ROMA – “Quando ho saputo che li avevano presi ho smesso di avere paura”. H. non è ancora maggiorenne, eppure col suo italiano stentato e il suo corpo minuto è stata catapultata da Edo State, la regione nigeriana di Benin City, alle fredde strade del Nord Italia. Le avevano promesso un lavoro sicuro nel settore del commercio, è diventata carne da macello per una rete molto più grande di lei. Trentacinquemila euro da restituire e un giuramento voodoo come assicurazione. La sera in cui i finanzieri l`hanno trovata senza documenti, appena scesa dal treno regionale, aveva solo due possibilità. Rassegnarsi ad un`espulsione e tornare a casa o denunciare una grande connection internazionale di trafficanti. Rischiando seriamente la pelle.
Vivere in un luogo segreto. Una ragazzina che non ha neanche chiaro in quale parte del mondo si trovi non è in grado di fare una scelta del genere. Solo l`intervento di un`associazione evita che una vittima di tratta venga espulsa. Solo un consulente legale può spiegare che esiste un sistema di protezione. “La prima volta che ho parlato con i poliziotti ho avuto paura”, ci dice H. Adesso vive in segreto all`interno di una comunità di accoglienza, presto avrà un permesso di soggiorno.
L`operazione Caronte. In questo momento ci sono almeno settantasei persone che hanno voglia di vendicarsi di lei. Ventidue arrestati e 54 denunciati in tutta Italia, da Torino a Crotone. Come parte offesa ha testimoniato, confermando alla DDA volti e nomi dei suoi aguzzini, tutti connazionali. Una basista in Italia riceveva le foto delle ragazze nella sua casella di posta elettronica ed esprimeva un giudizio: questa fatela partire, questa no. I complici africani cercavano i visti per le ragazze da inviare in Europa, in aereo. Chi non riusciva ad avere il documento passava dalla Libia e tentava lo sbarco a Lampedusa. L`indagine ha evidenzato l`invio di “quote” di persone da destinare alla prostituzione, con un debito da ripagare fino a 40mila euro.

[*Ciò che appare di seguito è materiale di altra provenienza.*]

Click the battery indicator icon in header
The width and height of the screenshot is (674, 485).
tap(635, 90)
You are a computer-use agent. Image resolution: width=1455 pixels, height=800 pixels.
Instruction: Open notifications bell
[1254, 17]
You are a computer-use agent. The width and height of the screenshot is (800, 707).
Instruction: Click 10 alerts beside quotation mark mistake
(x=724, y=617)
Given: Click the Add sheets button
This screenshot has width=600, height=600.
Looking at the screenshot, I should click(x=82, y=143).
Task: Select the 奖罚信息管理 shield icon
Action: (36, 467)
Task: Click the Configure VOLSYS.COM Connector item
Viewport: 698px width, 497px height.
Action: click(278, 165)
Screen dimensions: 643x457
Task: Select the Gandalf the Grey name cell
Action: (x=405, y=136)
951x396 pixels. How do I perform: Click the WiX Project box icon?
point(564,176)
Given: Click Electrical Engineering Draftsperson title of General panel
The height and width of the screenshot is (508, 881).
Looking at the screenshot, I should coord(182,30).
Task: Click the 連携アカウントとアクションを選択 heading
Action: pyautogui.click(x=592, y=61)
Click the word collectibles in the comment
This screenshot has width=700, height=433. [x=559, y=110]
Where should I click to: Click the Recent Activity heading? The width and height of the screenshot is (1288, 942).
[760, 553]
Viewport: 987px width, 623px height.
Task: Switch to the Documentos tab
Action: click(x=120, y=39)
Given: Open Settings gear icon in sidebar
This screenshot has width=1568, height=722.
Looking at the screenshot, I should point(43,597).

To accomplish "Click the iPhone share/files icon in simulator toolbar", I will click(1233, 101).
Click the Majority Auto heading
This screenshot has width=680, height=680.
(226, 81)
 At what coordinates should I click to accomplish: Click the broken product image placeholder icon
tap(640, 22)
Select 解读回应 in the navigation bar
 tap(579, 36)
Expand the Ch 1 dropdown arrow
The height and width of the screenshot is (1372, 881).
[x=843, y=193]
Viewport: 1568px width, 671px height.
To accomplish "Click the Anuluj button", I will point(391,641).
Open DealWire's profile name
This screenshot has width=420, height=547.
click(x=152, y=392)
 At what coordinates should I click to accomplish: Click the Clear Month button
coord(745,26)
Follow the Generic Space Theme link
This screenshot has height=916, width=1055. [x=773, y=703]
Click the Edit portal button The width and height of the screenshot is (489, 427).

Finire nelle piazzole lungo strade secondarie. Appena giunte, le donne venivano contattate da nigeriani già residenti, ricevevano schede telefoniche intestate a soggetti inesistenti (e dunque non intercettabili) e finivano in strada in città diverse, con frequenti scambi di località. Con duecento euro al mese di affitto del “joint”, quasi sempre una squallida piazzola di sosta di una strada secondaria, si ripagava il debito. In più, ovviamente, c`era l`incasso dei proventi delle prestazioni sessuali. Le ragazze non potevano uscire da sole ed erano strettamente sorvegliate da altre donne, spesso nigeriane che da vittime erano diventate carnefici.
Il gesto di H. non è isolato. Anche altre ragazze hanno scelto di testimoniare. Nel corso degli anni le ex prostitute sono state decisive nello smantellamento delle reti criminali transnazionali. Un contributo fondamentale e sconosciuto che ora lo Stato italiano ha deciso di gettare via. Il sistema dell`articolo 18 permette alle vittime di tratta che denunciano di ottenere un permesso di soggiorno, ricostruirsi una vita e – più o meno consapevolmente – annientare le reti di trafficanti e sfruttatori. È considerato in Europa come una buona prassi da imitare. Ma dall`anno prossimo potrebbe essere sostanzialmente smantellato. “Più che la crisi, quello che ci sta massacrando sono i tagli al welfare”, dice Alberto Mossino dell`associazione PIAM, da anni impegnata nelle unità di strada. “Un sistema che costa 8 milioni di euro l`anno e che finora ha permesso di contrastare in modo serio le mafie internazionali”. Per il 2014 è previsto un intervento di soli 3 milioni. “Risaneranno il bilancio dello Stato con 5 milioni risparmiati sulla tratta?” chiedono i volontari.